This was a stark change from 2010, when Vick returned to national prominence and for a time was in the discussion for NFL MVP. That year was Vick's first big step back onto the national stage since being released from prison after serving time for his association with a dog-fighting ring, and there were heated reactions to just about anything written or said about him.
This past season was different. There were still varied opinions on Vick. How responsible was he for his turnovers? How much blame did he deserve for the Eagles' struggles? But these were the kinds of arguments that surround nearly any quarterback on any disappointing team. While there were occasional reminders - at one Vick endorsement event in Philadelphia one woman pointedly asked what he was doing to help dogs trained to fight - for the most part it seemed that the city decided the debate had been well flogged and just moved on.
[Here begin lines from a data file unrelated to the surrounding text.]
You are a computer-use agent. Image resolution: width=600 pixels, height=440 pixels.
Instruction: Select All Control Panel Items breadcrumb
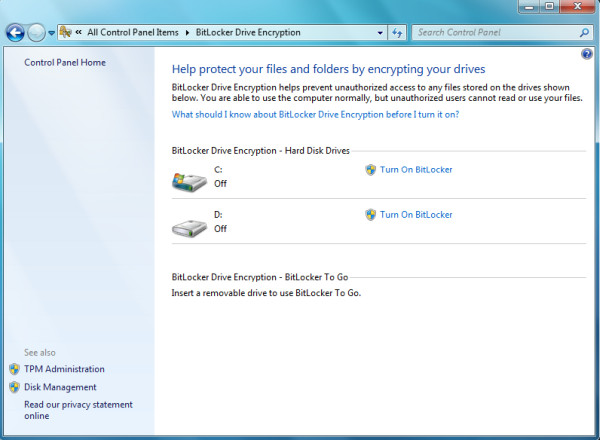point(133,33)
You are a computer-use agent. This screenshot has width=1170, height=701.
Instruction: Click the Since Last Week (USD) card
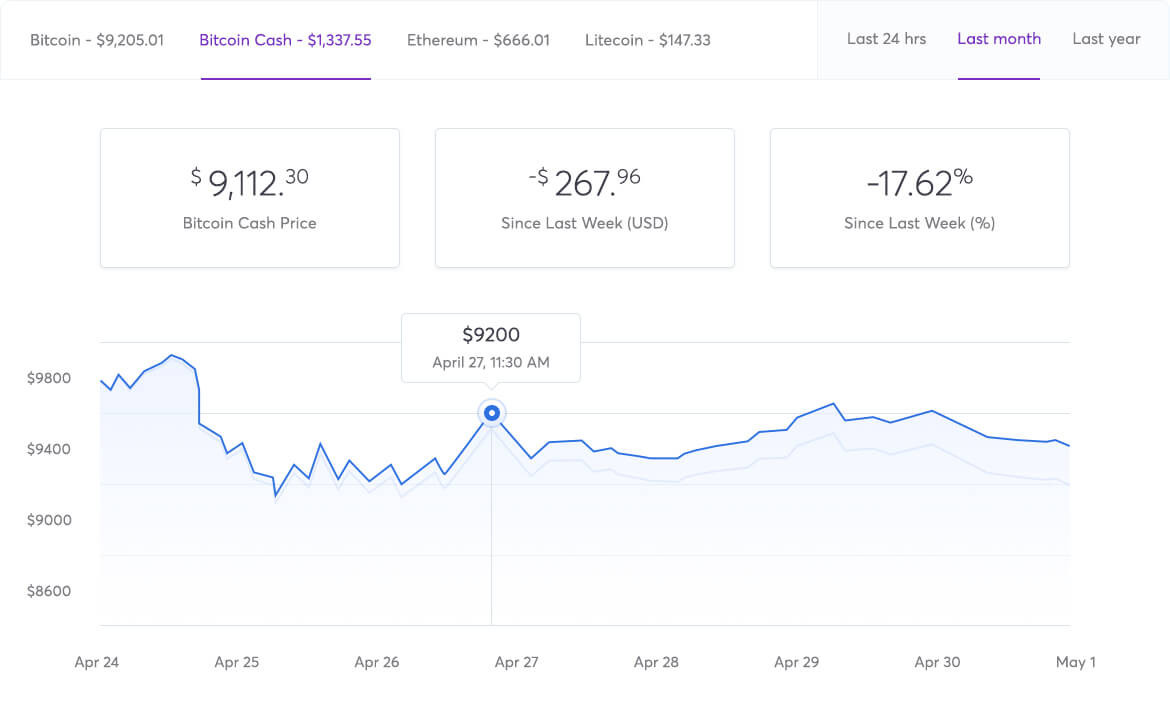pyautogui.click(x=585, y=198)
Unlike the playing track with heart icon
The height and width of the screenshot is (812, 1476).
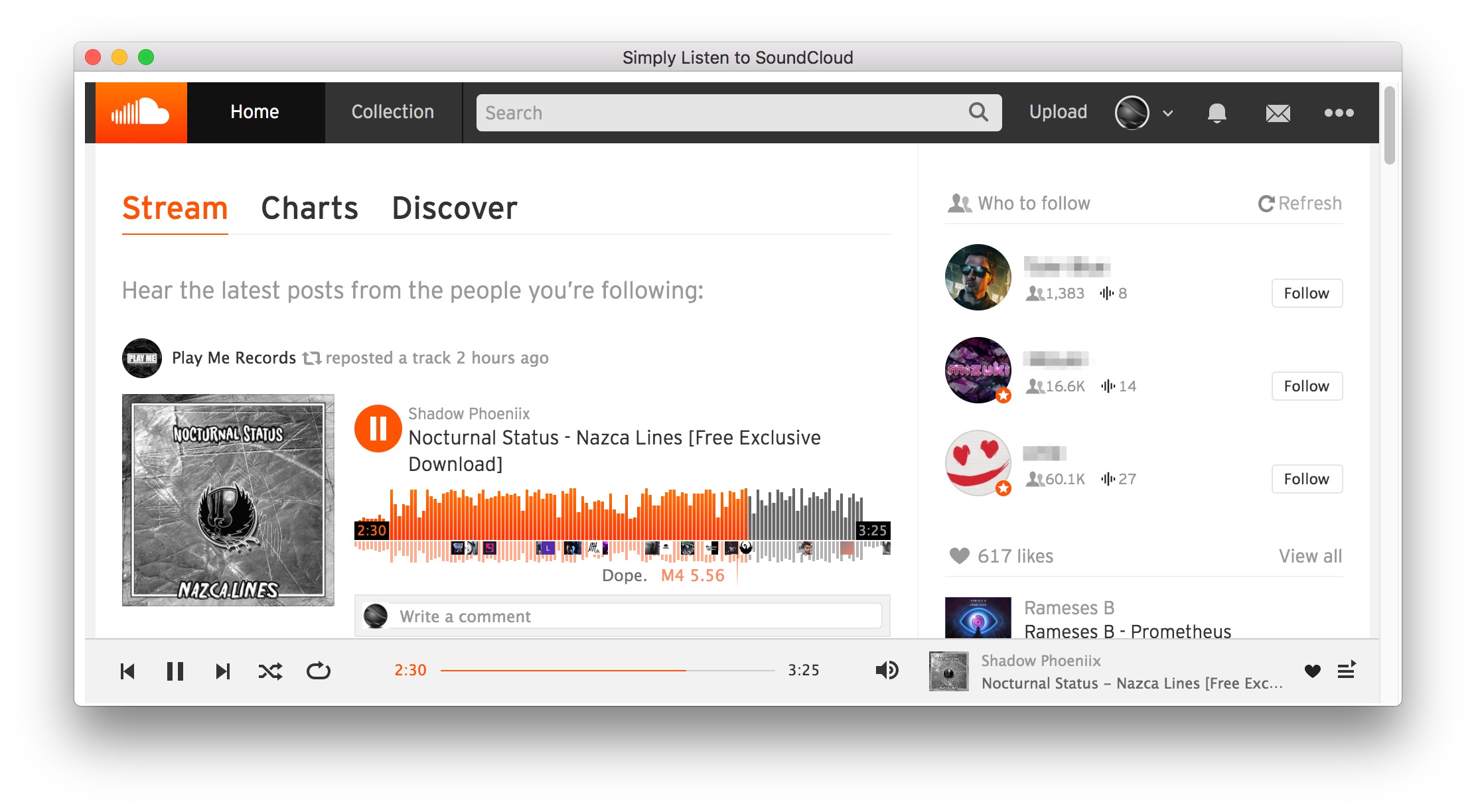pos(1312,671)
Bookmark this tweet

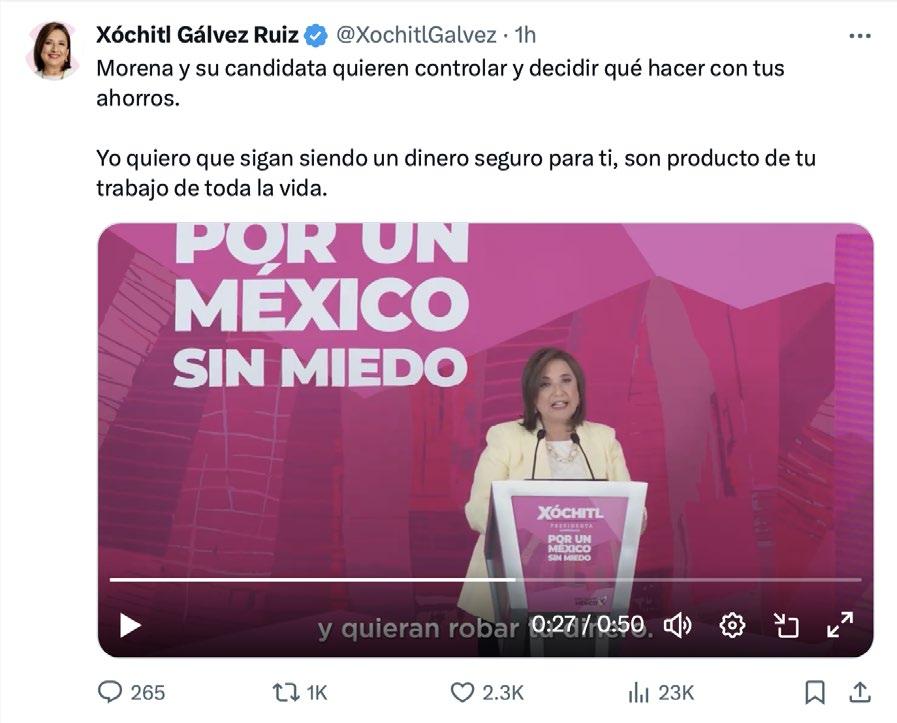tap(815, 692)
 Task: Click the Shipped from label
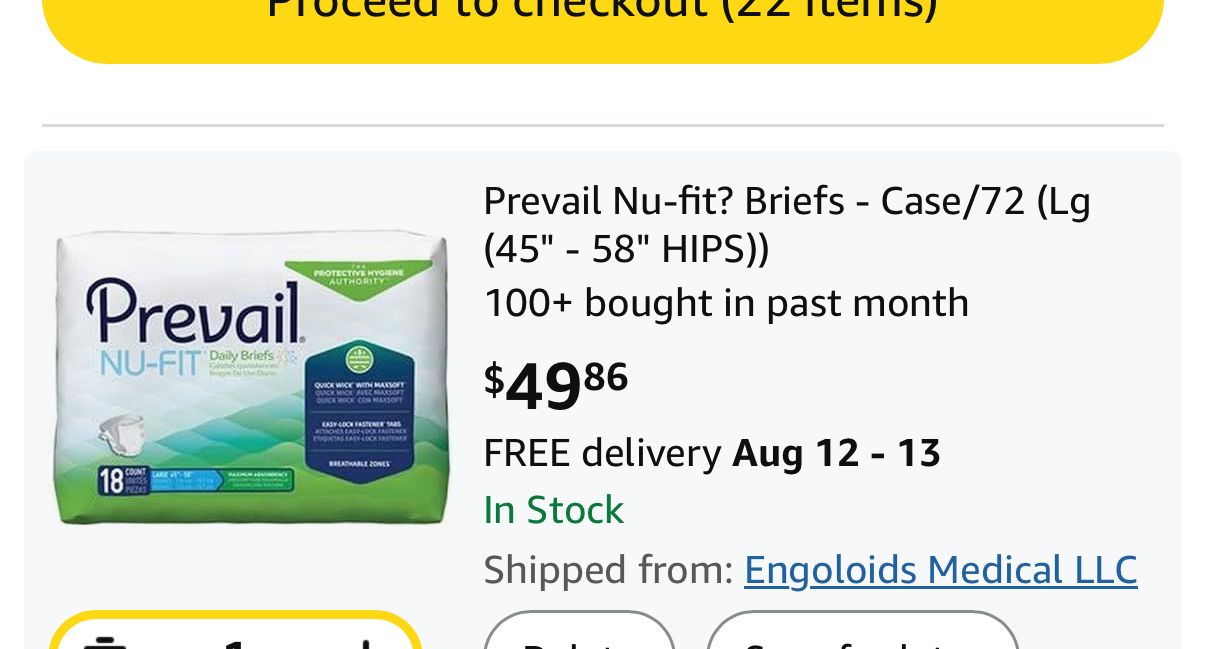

Vick was cordial, as always, with the media. Despite his star status, he was one of the better guys to talk to in the locker room, again, influencing the way he's seen by reporters. And aside from the day he signed his big, new contract and truly seemed to have come full circle, I can't remember very many questions about his "journey" or "coming back from where you were" or lessons learned in prison.
Many still disliked Vick, many still loved him, but the two sides seemed to realize there was no convincing the others and left the arguments to the game.
And for football fans, that seems to be the case overall. According to Forbes, 60 percent of "hardcore" NFL fans like Vick. Maybe that's because big football fans care more about his play than history. Maybe they're more aware of his off-field work, which was constantly highlighted on pregame shows during 2010.
In either case, the survey is a reminder that even if the Vick arguments seem settled here - particularly among football fans - and are now part of the background rather than in the forefront, his crime still resonates with many Americans.